Nouvelle affaire de censure impliquant Apple en Chine. C’est via un tweet que Pocket Casts, une plateforme de podcast, a annoncé, le 11 juin, que son application avait été supprimée de l’App store chinois. Ce n’est pas la première application de podcast victime de la censure chinoise récemment,  Castro avait subi le même sort quelques jours auparavant.

Une décision de l’Administration chinoise du cyberespace

« Nous croyons que le podcasting est et doit rester un média ouvert, libre de toute censure gouvernementale. Nous ne censurerons donc pas le contenu des podcasts à la demande ». C’est par ces mots que Podcast Casts a informé ses abonnés Twitter de sa disparition de l’App Store chinois. Elle était classée deuxième plateforme la plus importante dans le domaine en Chine, en juin.

Selon The Verge, deux jours après avoir été informée par Apple l’application a été supprimée. La Chine était considérée comme un marché porteur par Pocket Casts, son septième le plus important et en pleine croissance.

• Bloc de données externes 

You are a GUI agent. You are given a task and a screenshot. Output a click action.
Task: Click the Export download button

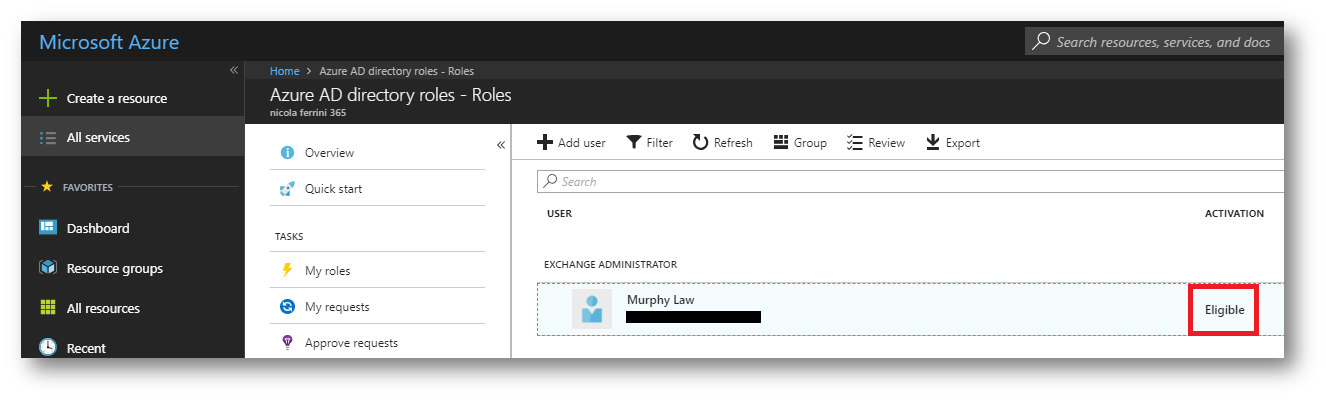(x=952, y=143)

Apple n’aurait pas donné de précision à l’équipe de Pocket Casts sur les contenus qui ont motivé cette décision. La marque à la pomme lui aurait suggéré de se tourner vers l’administration du cyberespace chinois à l’origine de la censure. Joint par Techcrunch le porte-parole de Pocket Casts ne peut qu’émettre des hypothèses, « Nous avons supposé que ce qu'ils voulaient que nous supprimions était des podcasts spécifiques, et peut-être une partie du contenu de Black Lives Matter que nous avions posté ».

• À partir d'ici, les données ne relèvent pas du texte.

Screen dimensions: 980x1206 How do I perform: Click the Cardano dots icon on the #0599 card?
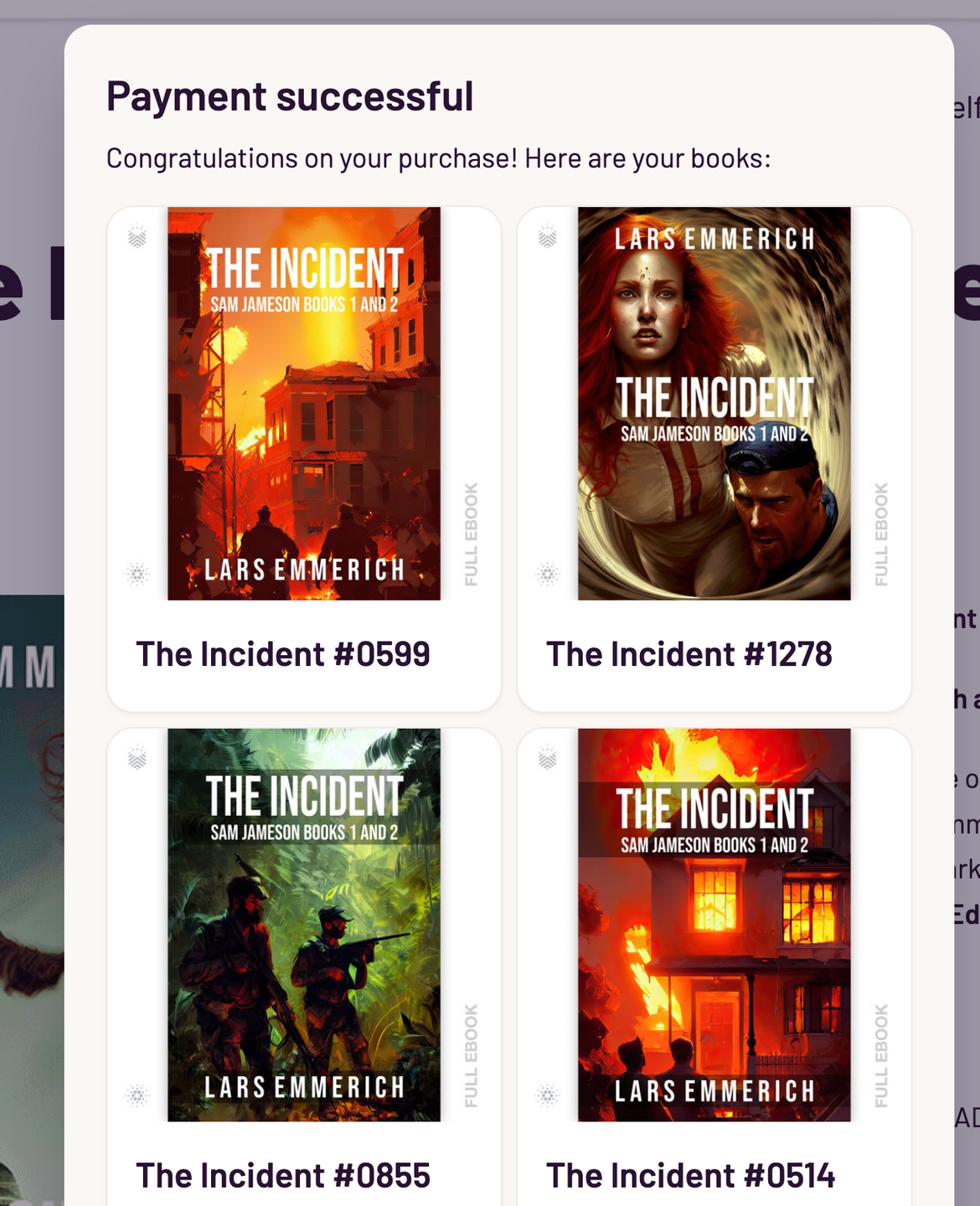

C’est aussi une réponse, peu précise, qu’aurait reçue Castro, une autre application de podcast supprimée de l’App Store quelques jours avant Pocket Casts. Pour Castro la Chine représentait 10% de sa base d'utilisateurs non-abonnés.

Apple et la censure en Chine, une histoire qui dure

Ce n’est pas la première fois qu’Apple cède devant les pressions chinoises. En octobre deux applications et un emoji (du drapeau taïwanais) avaient disparu en pleine crise politique à Hong Kong, pendant la crise sanitaire le jeu Plague Inc avait subi le même sort.

En février, des actionnaires avaient réclamé plus de transparence sur les demandes de censure de l’administration chinoise. Tim Cook, le PDG d’Apple, avait jugé la proposition inutile, car de nombreuses informations sur le sujet étaient déjà accessible librement.